→ What you should do
Every record below is to be reproduced exactly.
---------- Provided records ----------
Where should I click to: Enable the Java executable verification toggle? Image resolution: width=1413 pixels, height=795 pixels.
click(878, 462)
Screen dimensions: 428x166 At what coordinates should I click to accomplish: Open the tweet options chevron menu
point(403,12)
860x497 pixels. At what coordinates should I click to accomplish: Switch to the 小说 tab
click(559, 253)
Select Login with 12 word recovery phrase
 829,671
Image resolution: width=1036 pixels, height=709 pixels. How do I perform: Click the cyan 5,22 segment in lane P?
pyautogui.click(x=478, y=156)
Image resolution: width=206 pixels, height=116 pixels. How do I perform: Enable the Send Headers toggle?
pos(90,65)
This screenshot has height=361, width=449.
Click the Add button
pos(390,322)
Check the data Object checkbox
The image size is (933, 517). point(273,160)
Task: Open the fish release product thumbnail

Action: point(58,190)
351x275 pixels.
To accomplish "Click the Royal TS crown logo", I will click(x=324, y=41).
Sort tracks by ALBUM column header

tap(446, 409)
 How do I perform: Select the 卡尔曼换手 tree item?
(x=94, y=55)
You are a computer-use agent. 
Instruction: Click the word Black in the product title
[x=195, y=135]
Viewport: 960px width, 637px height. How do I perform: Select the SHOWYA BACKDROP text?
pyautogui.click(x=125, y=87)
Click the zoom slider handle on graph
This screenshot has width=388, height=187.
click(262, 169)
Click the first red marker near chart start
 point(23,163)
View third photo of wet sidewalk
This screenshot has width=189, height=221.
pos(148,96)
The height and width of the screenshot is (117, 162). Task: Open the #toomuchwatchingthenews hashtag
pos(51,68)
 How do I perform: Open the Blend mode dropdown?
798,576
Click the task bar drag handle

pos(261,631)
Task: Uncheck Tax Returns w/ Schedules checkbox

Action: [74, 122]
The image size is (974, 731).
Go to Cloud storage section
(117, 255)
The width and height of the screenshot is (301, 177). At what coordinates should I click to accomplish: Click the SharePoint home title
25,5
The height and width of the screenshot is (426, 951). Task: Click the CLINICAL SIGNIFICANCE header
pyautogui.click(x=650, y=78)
----------
→ Answer section
Where should I click to: Enable the Java executable verification toggle? Image resolution: width=1413 pixels, height=795 pixels.
click(878, 462)
Screen dimensions: 428x166 At what coordinates should I click to accomplish: Open the tweet options chevron menu
point(403,12)
860x497 pixels. At what coordinates should I click to accomplish: Switch to the 小说 tab
click(559, 253)
Select Login with 12 word recovery phrase
 829,671
Image resolution: width=1036 pixels, height=709 pixels. How do I perform: Click the cyan 5,22 segment in lane P?
pyautogui.click(x=478, y=156)
Image resolution: width=206 pixels, height=116 pixels. How do I perform: Enable the Send Headers toggle?
pos(90,65)
This screenshot has height=361, width=449.
Click the Add button
pos(390,322)
Check the data Object checkbox
The image size is (933, 517). point(273,160)
Task: Open the fish release product thumbnail

Action: point(58,190)
351x275 pixels.
To accomplish "Click the Royal TS crown logo", I will click(x=324, y=41).
Sort tracks by ALBUM column header

tap(446, 409)
 How do I perform: Select the 卡尔曼换手 tree item?
(x=94, y=55)
You are a computer-use agent. 
Instruction: Click the word Black in the product title
[x=195, y=135]
Viewport: 960px width, 637px height. How do I perform: Select the SHOWYA BACKDROP text?
pyautogui.click(x=125, y=87)
Click the zoom slider handle on graph
This screenshot has width=388, height=187.
click(262, 169)
Click the first red marker near chart start
 point(23,163)
View third photo of wet sidewalk
This screenshot has width=189, height=221.
pos(148,96)
The height and width of the screenshot is (117, 162). Task: Open the #toomuchwatchingthenews hashtag
pos(51,68)
 How do I perform: Open the Blend mode dropdown?
798,576
Click the task bar drag handle

pos(261,631)
Task: Uncheck Tax Returns w/ Schedules checkbox

Action: [74, 122]
The image size is (974, 731).
Go to Cloud storage section
(117, 255)
The width and height of the screenshot is (301, 177). At what coordinates should I click to accomplish: Click the SharePoint home title
25,5
The height and width of the screenshot is (426, 951). Task: Click the CLINICAL SIGNIFICANCE header
pyautogui.click(x=650, y=78)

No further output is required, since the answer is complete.